RB – A bientôt, merci professeur Girerd.
Xavier Girerd : Je voudrais dire un mot de la publication en juin 2024 dans The Lancet de l’évaluation du risque par l’utilisation de l’IA. Cette publication des résultats du suivi de la cohorte Oxford Risk Factors And Noninvasive imaging (ORFAN) constitue, de mon point de vue, l’article de recherche le plus important de l’année 2024. Cette étude de cohorte longitudinale multicentrique a porté sur 40 091 patients consécutifs ayant réalisé un coroscanner, cliniquement indiqué par des médecins hospitaliers britanniques. 81 % des sujets n’avaient pas de sténose coronaire significative mais 66 % des événements coronaires et 64 % des morts d’origine cardiaque sont sur- venus chez ces patients. Pour prédire la survenue de ces événements, il a été comparé l’usage d’un calculateur de risque traditionnel (QRISK3) de la classification CAD-RADS 2.0 et de l’indice d’atténuation de la graisse périvasculaire (FAI).
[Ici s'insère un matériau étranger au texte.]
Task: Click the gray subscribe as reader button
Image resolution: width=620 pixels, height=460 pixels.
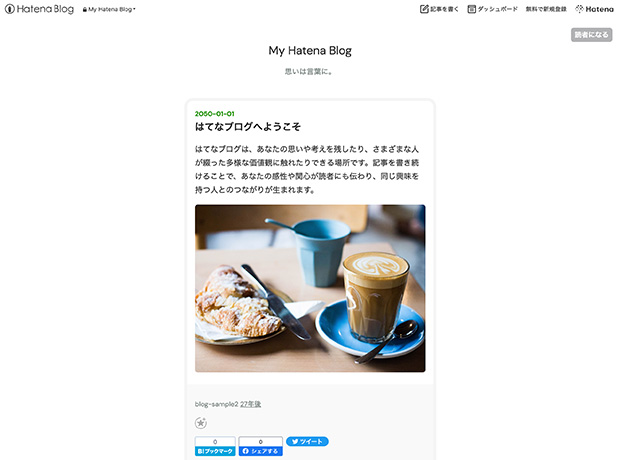Action: point(591,35)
La grande nouveauté de ce travail a été la mise au point d’un algorithme de prédiction du risque cardiaque amélioré par l’IA, qui intègre le score FAI en plus des mesures de la plaque coronaire et des facteurs de risque cliniques. Le principal résultat de l’étude est de démontrer que le AI-Risk est positivement associé à la mortalité cardiaque et aux événements coronaires, en particulier chez les patients sans sténose coronaire significative sur le coroscanner.
Il s’ouvre donc une aire nouvelle dans la médecine de prévention qui va être celle du calcul du risque CV utilisant L’IA-Risk. Le SCORE 2 proposé par l’ESC depuis 20 ans est certainement en fin de carrière.